Unless you know for sure this isn't going to be the case, it's usually much faster to instead build a brand new string piecewise, by starting with an empty string and successively appending to it slices of either the original or one of the replacements. (This will usually take time that is proportional to the size of the overall result.) You can usually even reserve capacity in advance, preventing the result string from needing to resize its storage -- this tends to result in a measurable speedup (by a constant factor).


Is this a guarantee for Substring.replaceSubrange or is this just a current implementation detail?

1 Like

The semantics of base are woefully ill-defined. Predictably, this has led to diverging behavior across the stdlib.

The correct thing to do, in my view, is for a mutable SubSequence type to always preserve its entire base collection on mutations -- dropping the sliced-off parts is highly questionable behavior. (If I didn't care about preserving the rest of the collection, I would've simply copied the data into a new collection value instead of mutating the slice.)

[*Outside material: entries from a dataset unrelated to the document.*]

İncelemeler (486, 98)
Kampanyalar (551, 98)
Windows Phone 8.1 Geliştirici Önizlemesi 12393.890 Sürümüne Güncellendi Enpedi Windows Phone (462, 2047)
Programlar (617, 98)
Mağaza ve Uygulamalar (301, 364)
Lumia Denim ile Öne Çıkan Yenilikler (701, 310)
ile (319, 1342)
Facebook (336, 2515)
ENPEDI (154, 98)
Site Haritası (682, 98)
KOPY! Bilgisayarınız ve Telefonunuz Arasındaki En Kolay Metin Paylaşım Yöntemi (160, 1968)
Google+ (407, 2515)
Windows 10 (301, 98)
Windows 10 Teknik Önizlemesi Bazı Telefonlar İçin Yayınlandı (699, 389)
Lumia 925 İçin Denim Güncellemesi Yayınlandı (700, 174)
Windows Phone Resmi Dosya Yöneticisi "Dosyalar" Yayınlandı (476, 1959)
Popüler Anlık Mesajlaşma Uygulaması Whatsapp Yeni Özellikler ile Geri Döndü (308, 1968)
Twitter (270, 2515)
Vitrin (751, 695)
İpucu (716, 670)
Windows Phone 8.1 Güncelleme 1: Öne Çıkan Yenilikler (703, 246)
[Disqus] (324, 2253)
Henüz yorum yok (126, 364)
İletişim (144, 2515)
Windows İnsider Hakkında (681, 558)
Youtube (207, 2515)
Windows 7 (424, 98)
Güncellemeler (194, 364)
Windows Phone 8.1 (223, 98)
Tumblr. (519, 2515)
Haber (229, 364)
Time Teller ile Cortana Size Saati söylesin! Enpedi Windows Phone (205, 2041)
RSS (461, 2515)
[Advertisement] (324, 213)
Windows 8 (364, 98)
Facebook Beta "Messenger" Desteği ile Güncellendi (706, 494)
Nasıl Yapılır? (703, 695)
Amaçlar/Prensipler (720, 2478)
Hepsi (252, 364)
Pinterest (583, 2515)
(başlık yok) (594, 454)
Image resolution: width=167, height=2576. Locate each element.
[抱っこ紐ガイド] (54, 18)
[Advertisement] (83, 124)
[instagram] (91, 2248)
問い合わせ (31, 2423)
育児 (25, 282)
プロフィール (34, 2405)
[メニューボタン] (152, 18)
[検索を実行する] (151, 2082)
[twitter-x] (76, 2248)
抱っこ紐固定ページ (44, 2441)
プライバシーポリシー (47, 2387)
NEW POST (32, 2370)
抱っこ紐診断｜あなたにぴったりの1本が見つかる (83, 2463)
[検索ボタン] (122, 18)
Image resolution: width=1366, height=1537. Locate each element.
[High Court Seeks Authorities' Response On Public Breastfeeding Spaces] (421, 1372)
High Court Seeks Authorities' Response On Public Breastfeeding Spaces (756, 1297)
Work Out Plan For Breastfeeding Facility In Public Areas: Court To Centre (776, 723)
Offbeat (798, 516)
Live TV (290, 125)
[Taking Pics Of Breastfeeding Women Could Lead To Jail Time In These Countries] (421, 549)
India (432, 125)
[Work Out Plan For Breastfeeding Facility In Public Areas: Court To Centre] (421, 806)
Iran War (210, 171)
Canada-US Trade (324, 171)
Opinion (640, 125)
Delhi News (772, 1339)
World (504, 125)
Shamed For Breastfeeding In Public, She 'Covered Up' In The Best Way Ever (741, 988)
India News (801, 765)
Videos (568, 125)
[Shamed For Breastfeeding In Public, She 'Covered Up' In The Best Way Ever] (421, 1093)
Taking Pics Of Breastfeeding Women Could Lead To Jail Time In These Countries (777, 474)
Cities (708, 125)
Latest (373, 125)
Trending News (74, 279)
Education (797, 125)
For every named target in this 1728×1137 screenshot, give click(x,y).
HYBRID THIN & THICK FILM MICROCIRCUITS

Substring.append(contentsOf:) got this badly wrong: in exchange for a performance boost, we got unusable semantics. I really want to fix this, but Hyrum's Law is in full effect for String APIs, and that makes this a high-risk change.

Sadly, as far as I am aware, the behavior as implemented does not violate any documented requirement -- base properties aren't part of any protocol, and there are no documented expectations about them.


Can dilemmas like this be resolved by forcing developers to explicitly choose (to get past some introduced compilation error) between the new correct "but now you have to test your code" behaviour and old incorrect "don't have time for this now, remind me via a warning" behaviour, when they switch to a new compiler/sdk?